Problem to work on
Each line from the one containing "Where should I click to: Click" through the last line of the records below is to be set down exactly; the rest stays out.

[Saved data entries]
┌──
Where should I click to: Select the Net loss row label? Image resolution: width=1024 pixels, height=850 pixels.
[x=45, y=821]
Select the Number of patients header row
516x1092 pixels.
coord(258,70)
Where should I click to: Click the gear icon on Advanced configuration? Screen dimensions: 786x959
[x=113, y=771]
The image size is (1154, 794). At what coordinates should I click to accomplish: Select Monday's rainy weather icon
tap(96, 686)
└──
Answer box
Where should I click to: Click the gear icon on Advanced configuration? Screen dimensions: 786x959
[x=113, y=771]
The image size is (1154, 794). At what coordinates should I click to accomplish: Select Monday's rainy weather icon
tap(96, 686)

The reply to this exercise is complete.